*** Recorded data ***

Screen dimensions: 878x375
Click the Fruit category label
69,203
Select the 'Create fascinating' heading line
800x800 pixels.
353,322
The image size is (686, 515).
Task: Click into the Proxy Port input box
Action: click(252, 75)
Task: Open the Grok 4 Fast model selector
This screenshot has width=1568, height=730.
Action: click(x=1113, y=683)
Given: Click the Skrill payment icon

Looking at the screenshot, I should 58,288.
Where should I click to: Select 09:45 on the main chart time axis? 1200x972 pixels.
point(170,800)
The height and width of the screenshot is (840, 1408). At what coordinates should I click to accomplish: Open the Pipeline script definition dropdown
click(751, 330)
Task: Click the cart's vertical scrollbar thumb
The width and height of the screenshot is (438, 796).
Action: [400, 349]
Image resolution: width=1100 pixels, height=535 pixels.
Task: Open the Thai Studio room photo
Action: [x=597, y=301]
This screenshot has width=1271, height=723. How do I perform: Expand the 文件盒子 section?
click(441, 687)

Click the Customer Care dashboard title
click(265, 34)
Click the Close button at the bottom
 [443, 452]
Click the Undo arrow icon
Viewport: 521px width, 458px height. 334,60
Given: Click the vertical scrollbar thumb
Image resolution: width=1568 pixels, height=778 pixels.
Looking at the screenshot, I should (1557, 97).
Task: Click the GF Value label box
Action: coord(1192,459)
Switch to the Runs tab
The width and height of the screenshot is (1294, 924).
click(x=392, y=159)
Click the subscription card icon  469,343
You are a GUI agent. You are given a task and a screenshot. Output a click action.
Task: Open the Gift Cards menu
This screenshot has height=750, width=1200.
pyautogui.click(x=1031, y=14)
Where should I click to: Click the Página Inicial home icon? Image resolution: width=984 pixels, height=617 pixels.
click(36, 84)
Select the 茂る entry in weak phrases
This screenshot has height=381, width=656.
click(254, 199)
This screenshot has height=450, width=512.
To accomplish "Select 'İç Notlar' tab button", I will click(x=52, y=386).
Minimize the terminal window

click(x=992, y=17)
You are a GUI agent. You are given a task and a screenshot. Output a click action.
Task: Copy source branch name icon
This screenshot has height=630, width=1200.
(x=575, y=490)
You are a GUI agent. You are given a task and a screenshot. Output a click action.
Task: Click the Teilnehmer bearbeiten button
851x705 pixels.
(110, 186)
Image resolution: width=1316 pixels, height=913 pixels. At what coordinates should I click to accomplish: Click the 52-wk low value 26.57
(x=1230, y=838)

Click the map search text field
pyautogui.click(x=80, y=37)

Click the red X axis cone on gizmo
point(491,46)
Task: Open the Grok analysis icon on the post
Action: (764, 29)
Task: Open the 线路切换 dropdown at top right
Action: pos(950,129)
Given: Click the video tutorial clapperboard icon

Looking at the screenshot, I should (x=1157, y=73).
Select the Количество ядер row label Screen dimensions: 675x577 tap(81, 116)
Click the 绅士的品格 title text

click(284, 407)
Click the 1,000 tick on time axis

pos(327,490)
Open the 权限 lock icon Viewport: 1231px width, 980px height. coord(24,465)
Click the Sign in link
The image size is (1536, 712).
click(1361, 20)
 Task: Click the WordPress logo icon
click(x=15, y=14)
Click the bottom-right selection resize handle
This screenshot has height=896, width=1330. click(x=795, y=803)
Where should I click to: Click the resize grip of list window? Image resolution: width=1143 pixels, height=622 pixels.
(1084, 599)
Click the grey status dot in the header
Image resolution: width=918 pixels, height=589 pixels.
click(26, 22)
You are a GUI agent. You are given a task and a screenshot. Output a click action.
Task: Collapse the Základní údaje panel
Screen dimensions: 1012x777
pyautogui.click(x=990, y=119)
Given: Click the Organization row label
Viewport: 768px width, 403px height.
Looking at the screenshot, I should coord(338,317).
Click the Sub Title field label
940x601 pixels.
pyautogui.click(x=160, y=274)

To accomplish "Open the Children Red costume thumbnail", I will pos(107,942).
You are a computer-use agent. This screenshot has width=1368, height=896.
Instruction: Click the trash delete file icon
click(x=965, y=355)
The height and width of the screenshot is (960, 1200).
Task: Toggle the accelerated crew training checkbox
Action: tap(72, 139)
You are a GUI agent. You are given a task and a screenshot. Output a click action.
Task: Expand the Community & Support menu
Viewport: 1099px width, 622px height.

*** End of Recorded data ***

• What the task asks:
Return all of the data word for word.

• Task solution:
Screen dimensions: 878x375
Click the Fruit category label
69,203
Select the 'Create fascinating' heading line
800x800 pixels.
353,322
The image size is (686, 515).
Task: Click into the Proxy Port input box
Action: click(252, 75)
Task: Open the Grok 4 Fast model selector
This screenshot has width=1568, height=730.
Action: click(x=1113, y=683)
Given: Click the Skrill payment icon

Looking at the screenshot, I should 58,288.
Where should I click to: Select 09:45 on the main chart time axis? 1200x972 pixels.
point(170,800)
The height and width of the screenshot is (840, 1408). At what coordinates should I click to accomplish: Open the Pipeline script definition dropdown
click(751, 330)
Task: Click the cart's vertical scrollbar thumb
The width and height of the screenshot is (438, 796).
Action: [400, 349]
Image resolution: width=1100 pixels, height=535 pixels.
Task: Open the Thai Studio room photo
Action: [x=597, y=301]
This screenshot has width=1271, height=723. How do I perform: Expand the 文件盒子 section?
click(441, 687)

Click the Customer Care dashboard title
click(265, 34)
Click the Close button at the bottom
 [443, 452]
Click the Undo arrow icon
Viewport: 521px width, 458px height. 334,60
Given: Click the vertical scrollbar thumb
Image resolution: width=1568 pixels, height=778 pixels.
Looking at the screenshot, I should (1557, 97).
Task: Click the GF Value label box
Action: coord(1192,459)
Switch to the Runs tab
The width and height of the screenshot is (1294, 924).
click(x=392, y=159)
Click the subscription card icon  469,343
You are a GUI agent. You are given a task and a screenshot. Output a click action.
Task: Open the Gift Cards menu
This screenshot has height=750, width=1200.
pyautogui.click(x=1031, y=14)
Where should I click to: Click the Página Inicial home icon? Image resolution: width=984 pixels, height=617 pixels.
click(36, 84)
Select the 茂る entry in weak phrases
This screenshot has height=381, width=656.
click(254, 199)
This screenshot has height=450, width=512.
To accomplish "Select 'İç Notlar' tab button", I will click(x=52, y=386).
Minimize the terminal window

click(x=992, y=17)
You are a GUI agent. You are given a task and a screenshot. Output a click action.
Task: Copy source branch name icon
This screenshot has height=630, width=1200.
(x=575, y=490)
You are a GUI agent. You are given a task and a screenshot. Output a click action.
Task: Click the Teilnehmer bearbeiten button
851x705 pixels.
(110, 186)
Image resolution: width=1316 pixels, height=913 pixels. At what coordinates should I click to accomplish: Click the 52-wk low value 26.57
(x=1230, y=838)

Click the map search text field
pyautogui.click(x=80, y=37)

Click the red X axis cone on gizmo
point(491,46)
Task: Open the Grok analysis icon on the post
Action: (764, 29)
Task: Open the 线路切换 dropdown at top right
Action: pos(950,129)
Given: Click the video tutorial clapperboard icon

Looking at the screenshot, I should (x=1157, y=73).
Select the Количество ядер row label Screen dimensions: 675x577 tap(81, 116)
Click the 绅士的品格 title text

click(284, 407)
Click the 1,000 tick on time axis

pos(327,490)
Open the 权限 lock icon Viewport: 1231px width, 980px height. coord(24,465)
Click the Sign in link
The image size is (1536, 712).
click(1361, 20)
 Task: Click the WordPress logo icon
click(x=15, y=14)
Click the bottom-right selection resize handle
This screenshot has height=896, width=1330. click(x=795, y=803)
Where should I click to: Click the resize grip of list window? Image resolution: width=1143 pixels, height=622 pixels.
(1084, 599)
Click the grey status dot in the header
Image resolution: width=918 pixels, height=589 pixels.
click(26, 22)
You are a GUI agent. You are given a task and a screenshot. Output a click action.
Task: Collapse the Základní údaje panel
Screen dimensions: 1012x777
pyautogui.click(x=990, y=119)
Given: Click the Organization row label
Viewport: 768px width, 403px height.
Looking at the screenshot, I should coord(338,317).
Click the Sub Title field label
940x601 pixels.
pyautogui.click(x=160, y=274)

To accomplish "Open the Children Red costume thumbnail", I will pos(107,942).
You are a computer-use agent. This screenshot has width=1368, height=896.
Instruction: Click the trash delete file icon
click(x=965, y=355)
The height and width of the screenshot is (960, 1200).
Task: Toggle the accelerated crew training checkbox
Action: tap(72, 139)
You are a GUI agent. You are given a task and a screenshot. Output a click action.
Task: Expand the Community & Support menu
Viewport: 1099px width, 622px height.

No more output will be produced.